▶ Your instructions:
Copy each of the following entries word for word, leaving out the pictures.

▬▬▬▬▬▬▬▬▬▬

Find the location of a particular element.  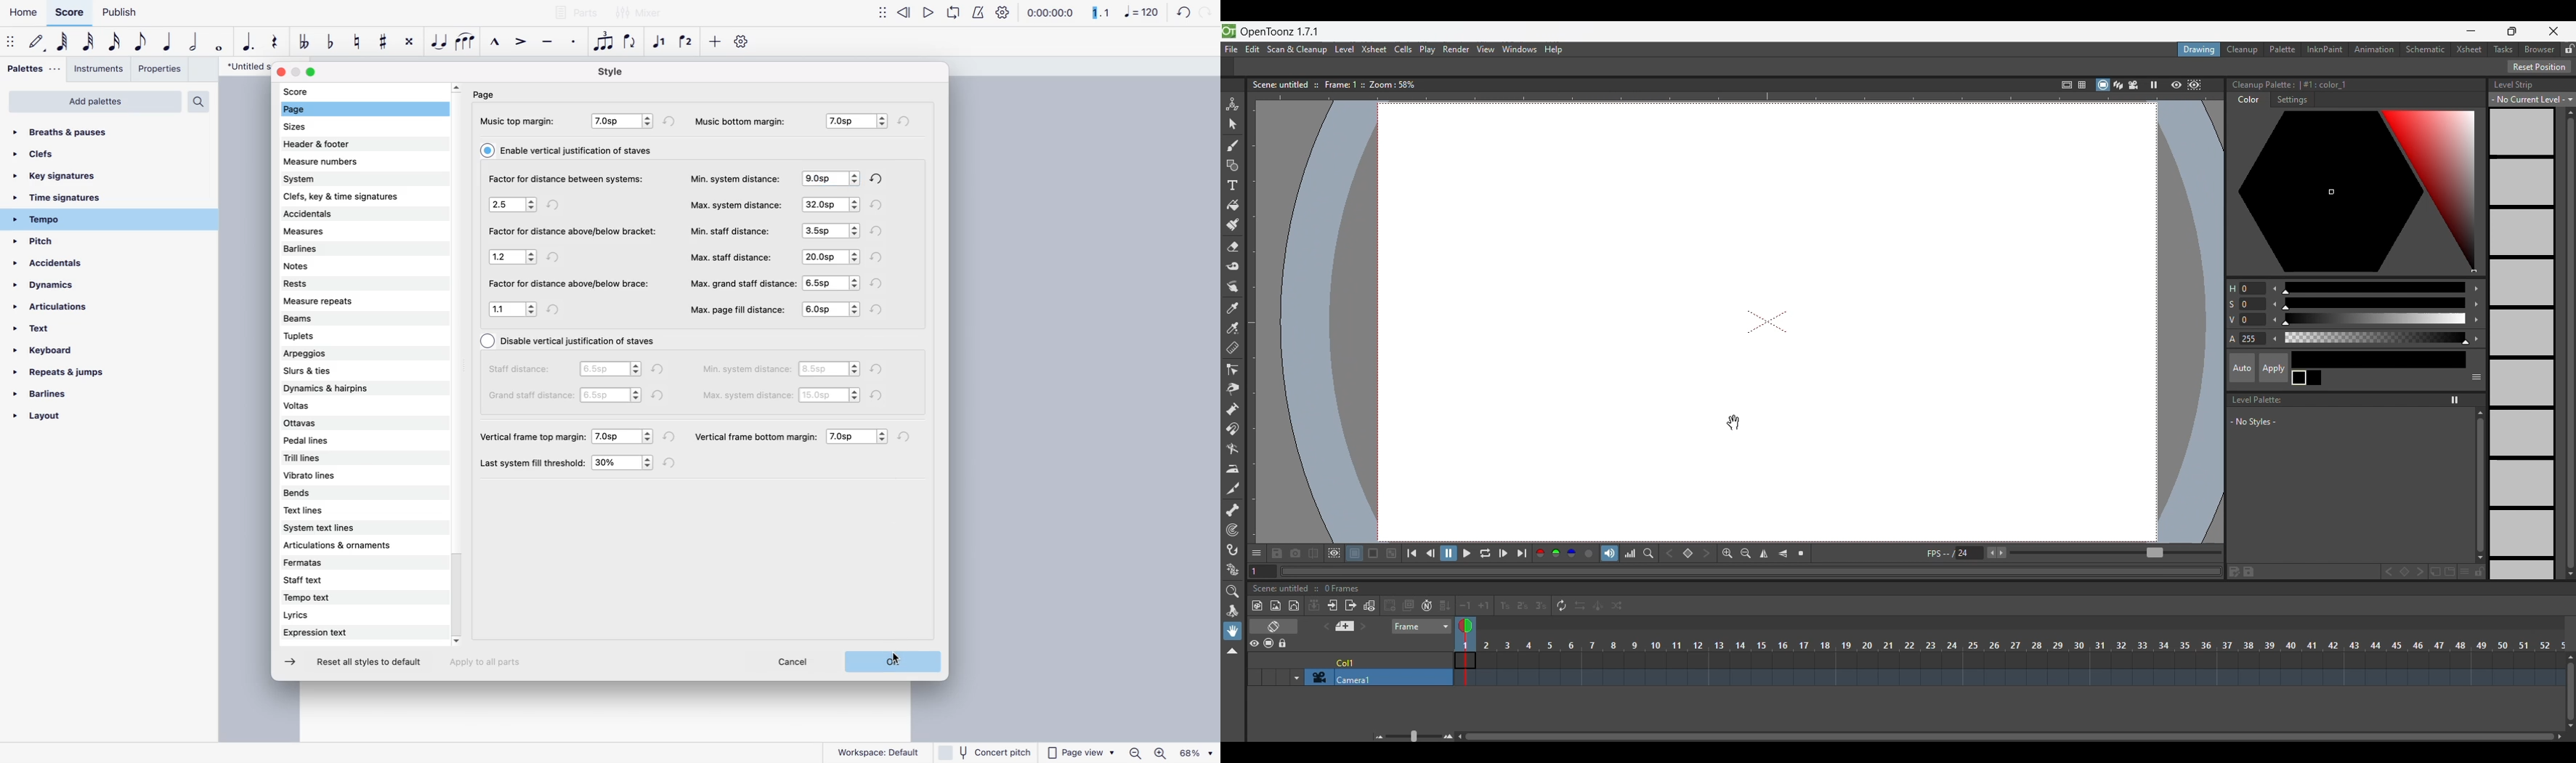

measure repeats is located at coordinates (331, 302).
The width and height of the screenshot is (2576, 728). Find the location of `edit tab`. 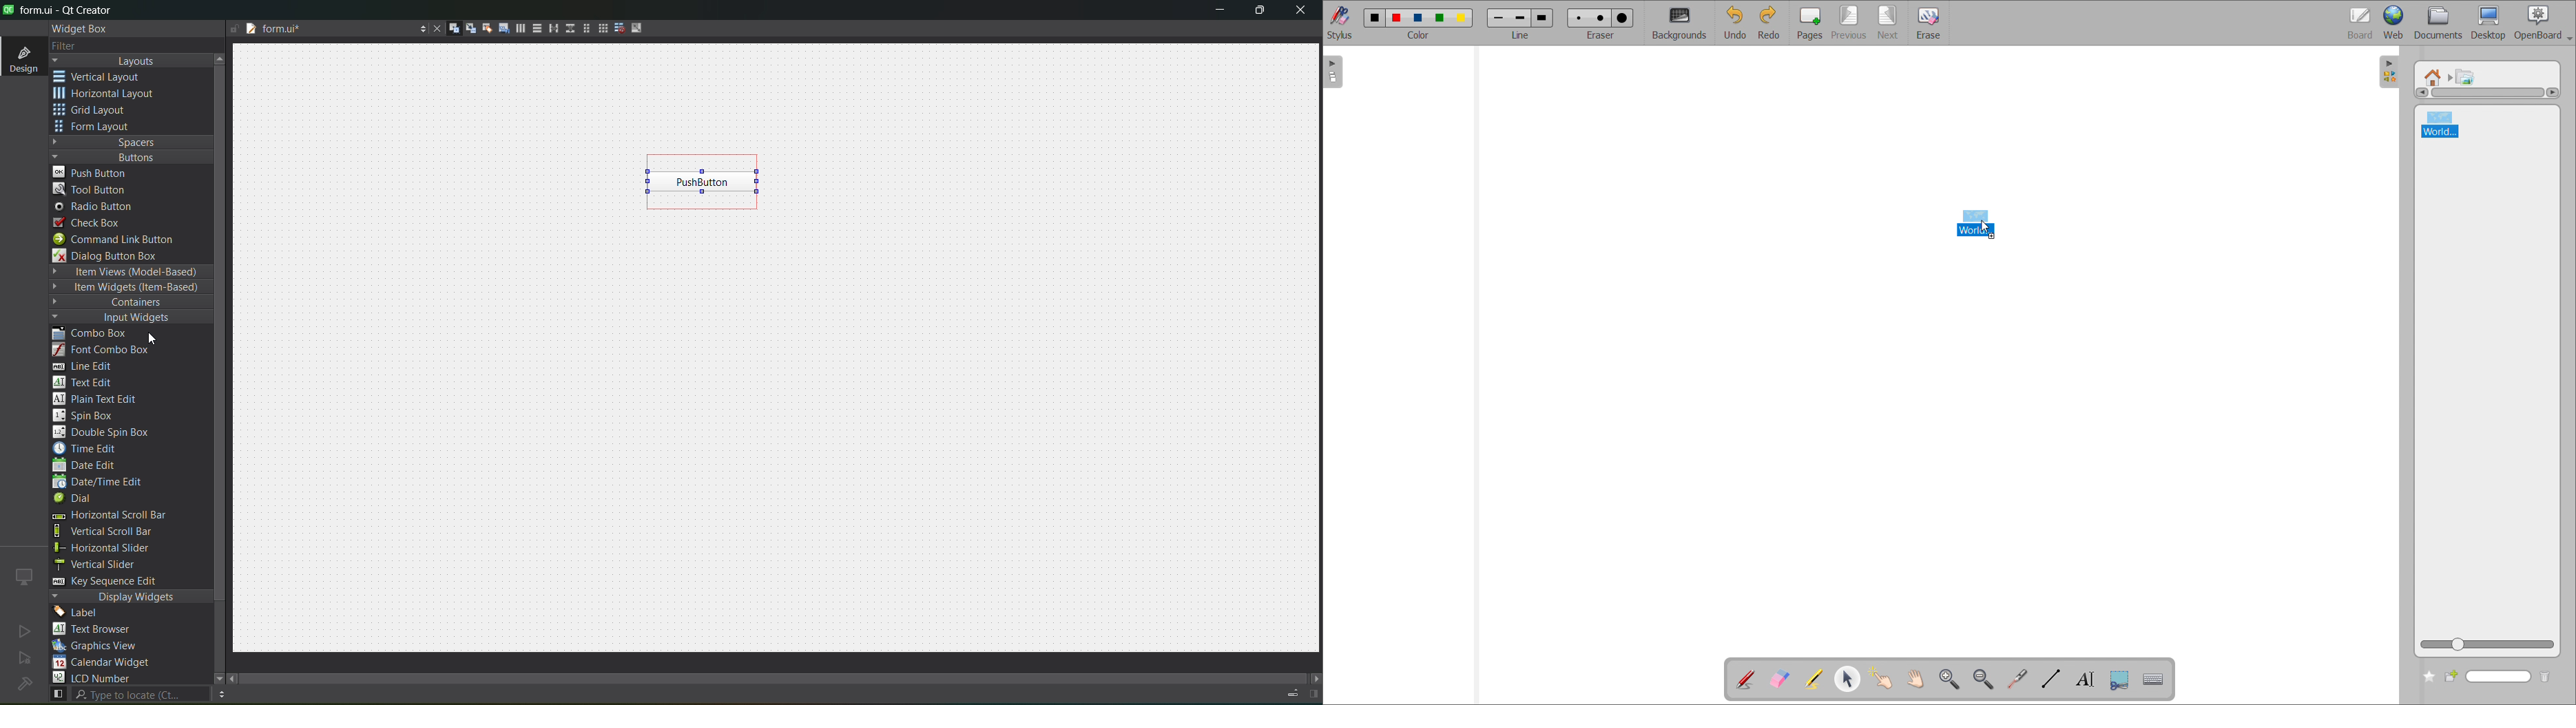

edit tab is located at coordinates (499, 30).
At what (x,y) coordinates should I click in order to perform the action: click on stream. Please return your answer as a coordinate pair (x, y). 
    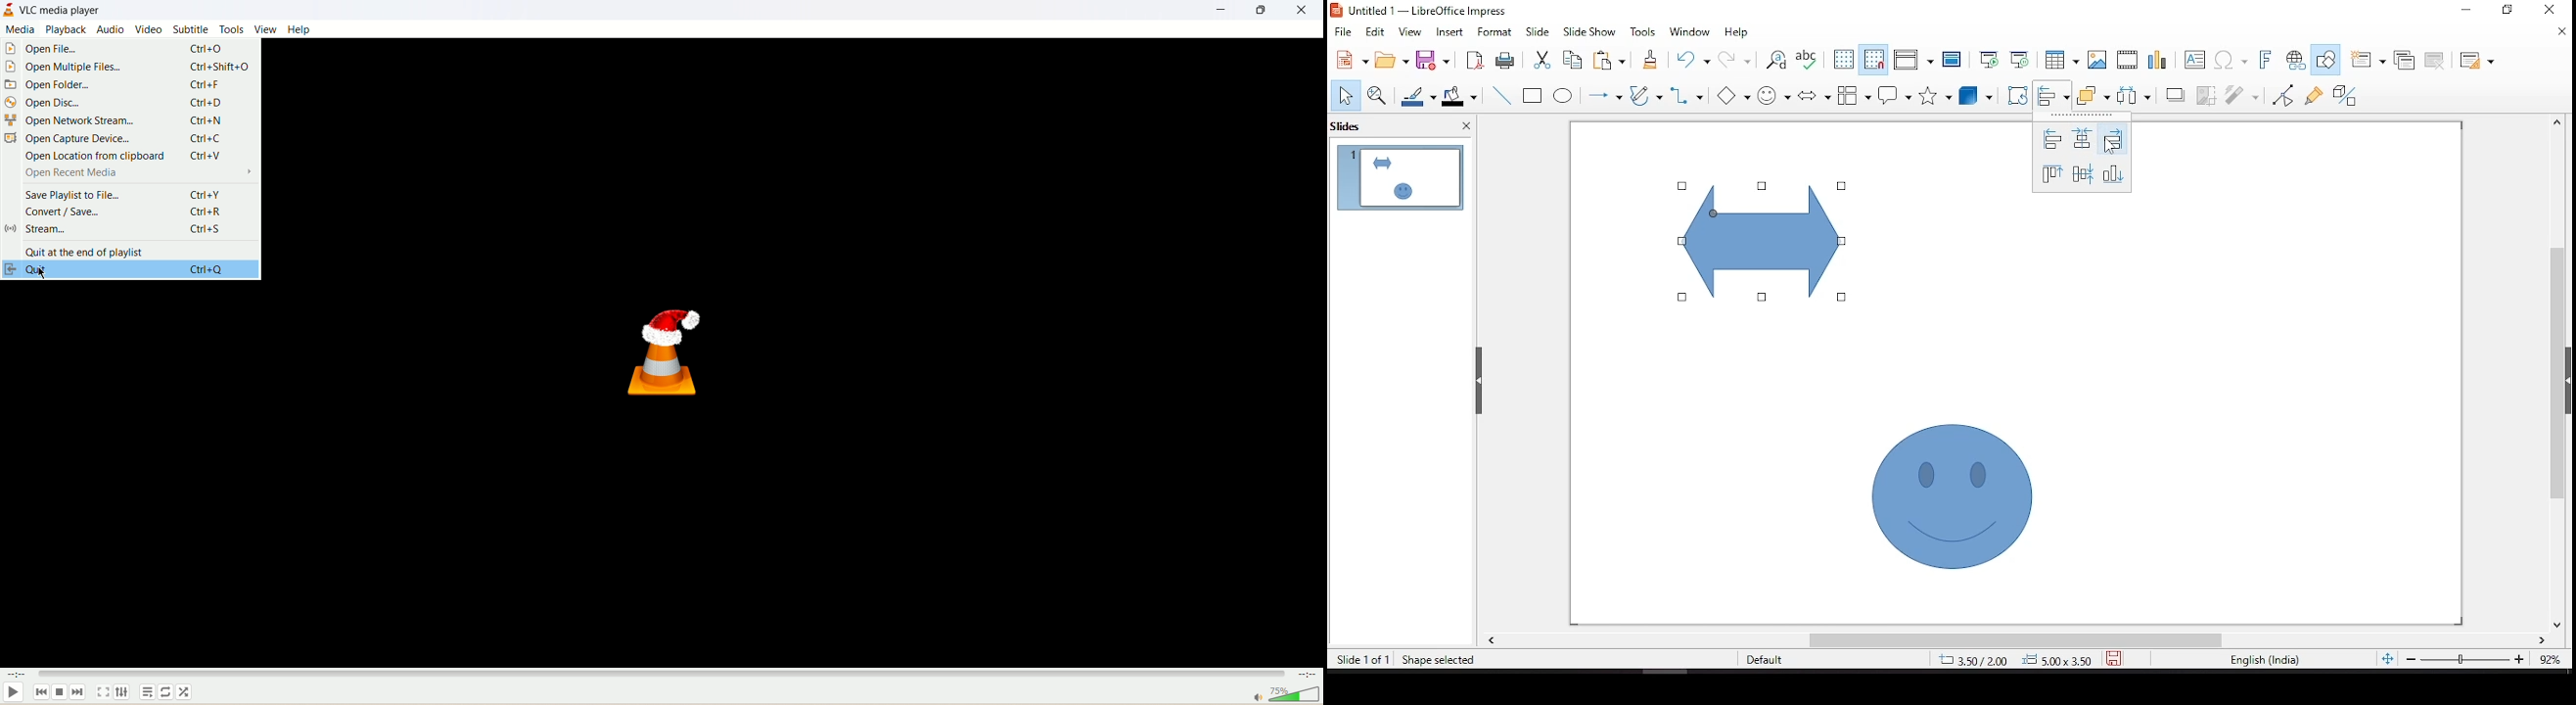
    Looking at the image, I should click on (129, 230).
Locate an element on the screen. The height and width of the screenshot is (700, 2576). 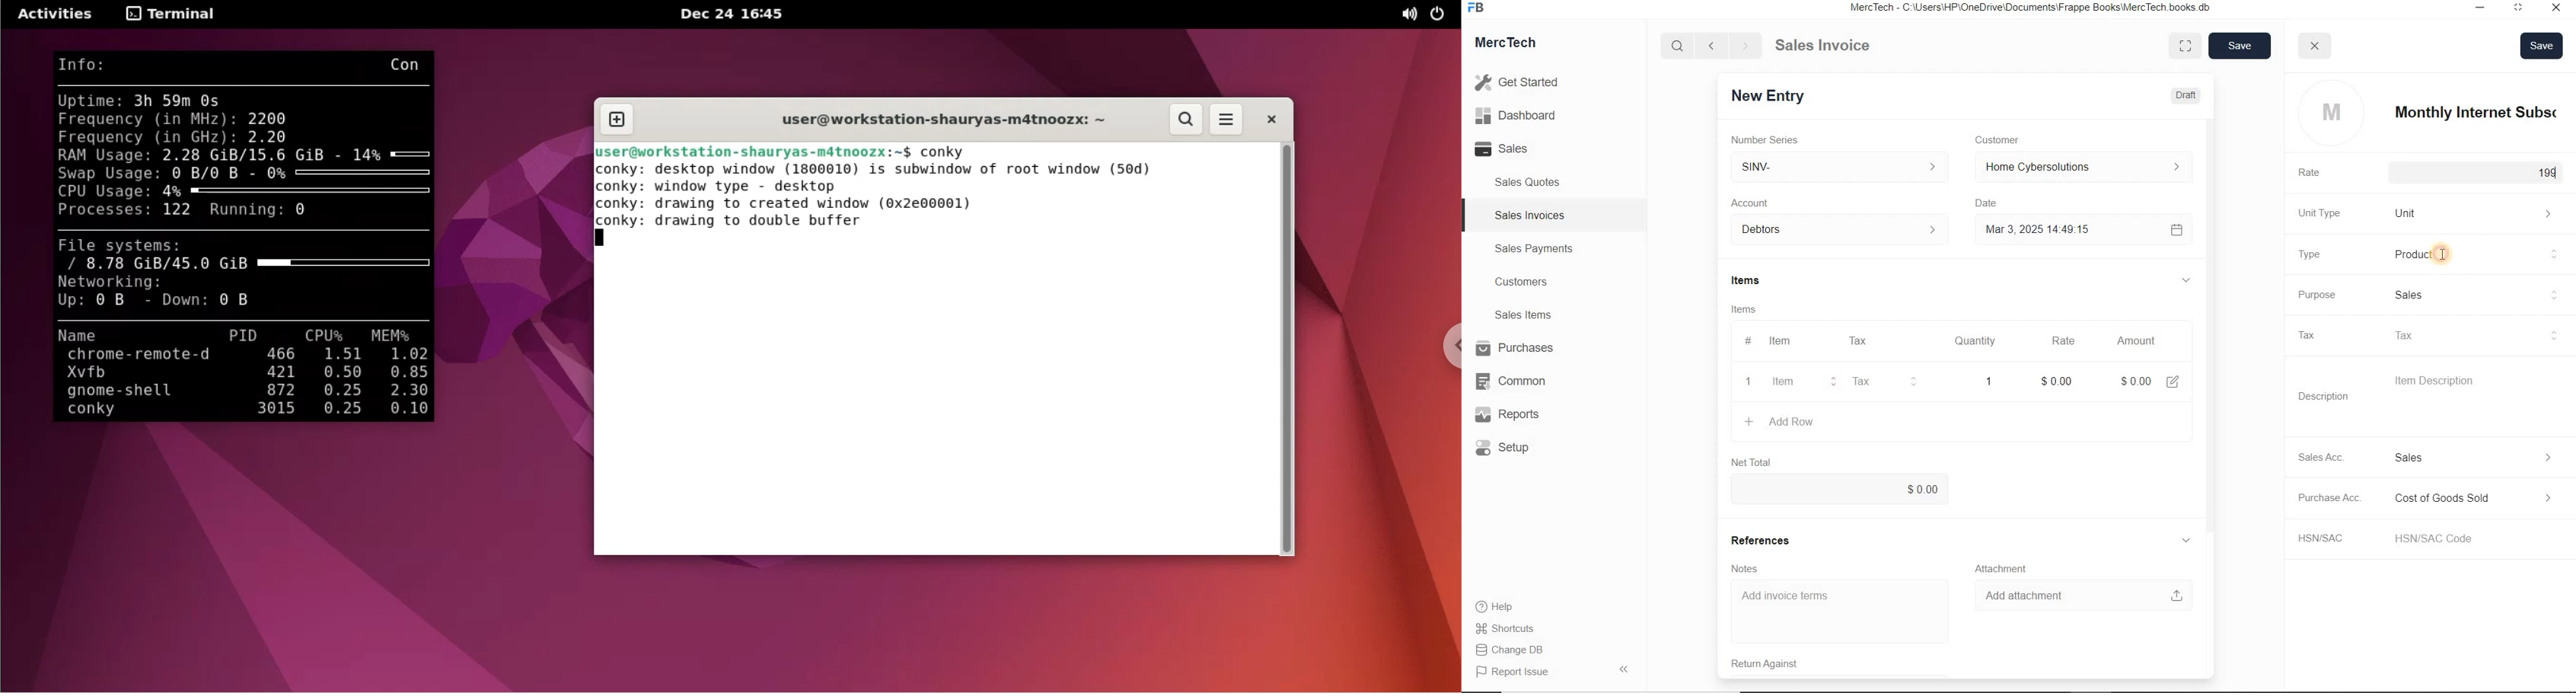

▬▬▬▬▬▬▬▬▬▬

▶ Correct response:
Find the location of a particular element.  

measure repeats is located at coordinates (331, 302).
The width and height of the screenshot is (2576, 728). Find the location of `edit tab`. 

edit tab is located at coordinates (499, 30).
At what (x,y) coordinates should I click in order to perform the action: click on stream. Please return your answer as a coordinate pair (x, y). 
    Looking at the image, I should click on (129, 230).
Locate an element on the screen. The height and width of the screenshot is (700, 2576). 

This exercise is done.